(Task brief): Can you print the records below word for word, starting at their first line and ending at the line that contains "Action: click(191, 138)", with both of those lines included and the pictures left out?

(Extracted material):

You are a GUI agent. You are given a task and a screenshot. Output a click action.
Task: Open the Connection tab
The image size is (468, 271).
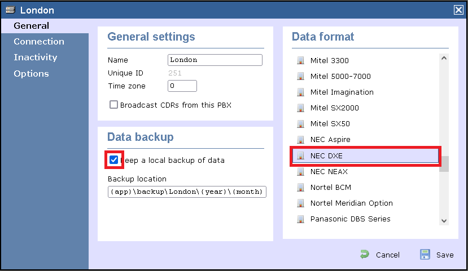click(39, 42)
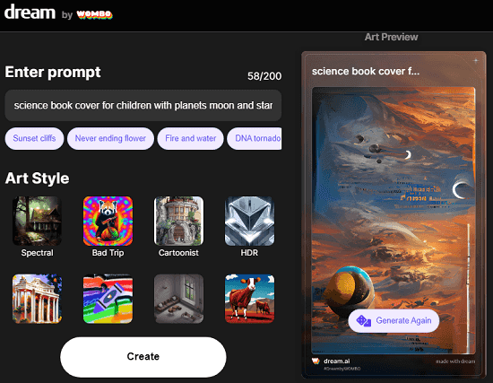Image resolution: width=493 pixels, height=383 pixels.
Task: Apply the Fire and water suggestion
Action: click(191, 138)
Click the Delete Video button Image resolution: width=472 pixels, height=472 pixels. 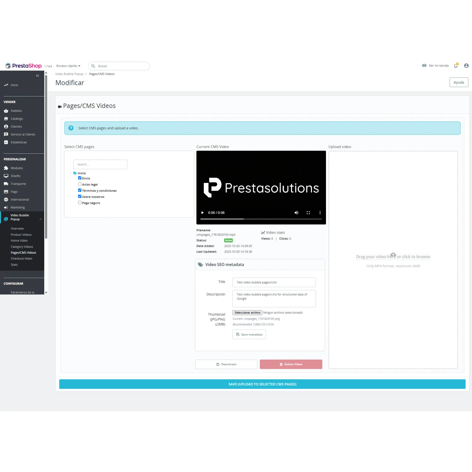[291, 364]
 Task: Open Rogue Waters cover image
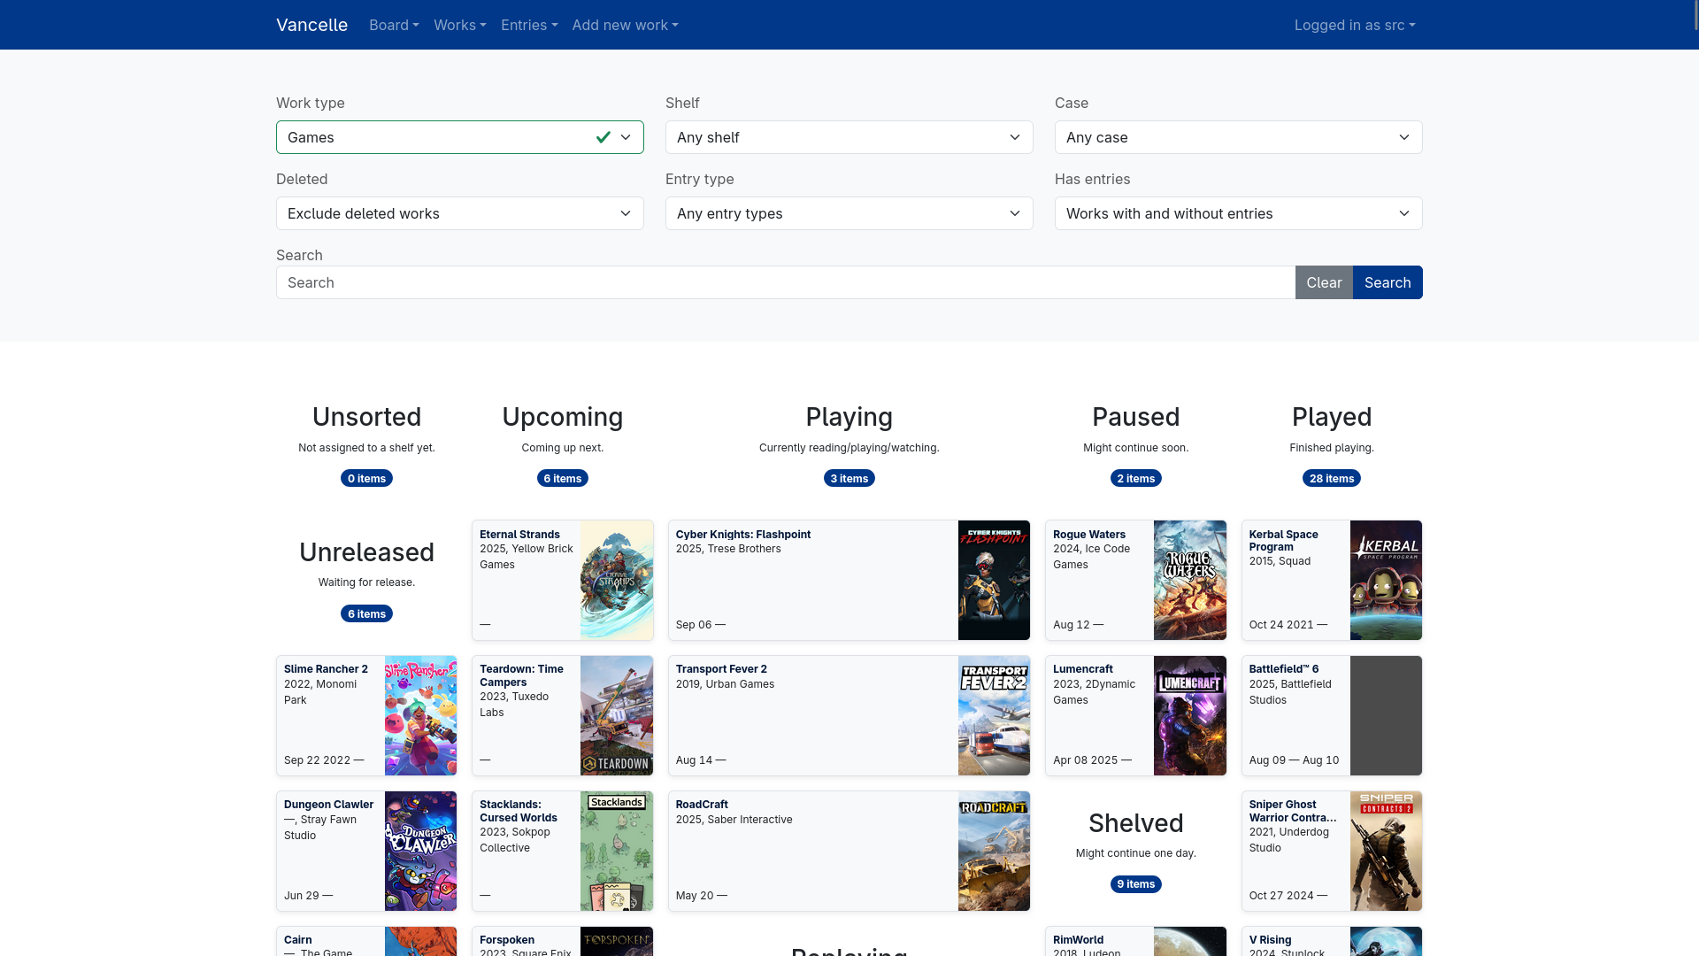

(Answer):
You are a GUI agent. You are given a task and a screenshot. Output a click action.
Task: Open the Connection tab
The image size is (468, 271).
click(39, 42)
Image resolution: width=493 pixels, height=383 pixels.
Task: Apply the Fire and water suggestion
Action: click(191, 138)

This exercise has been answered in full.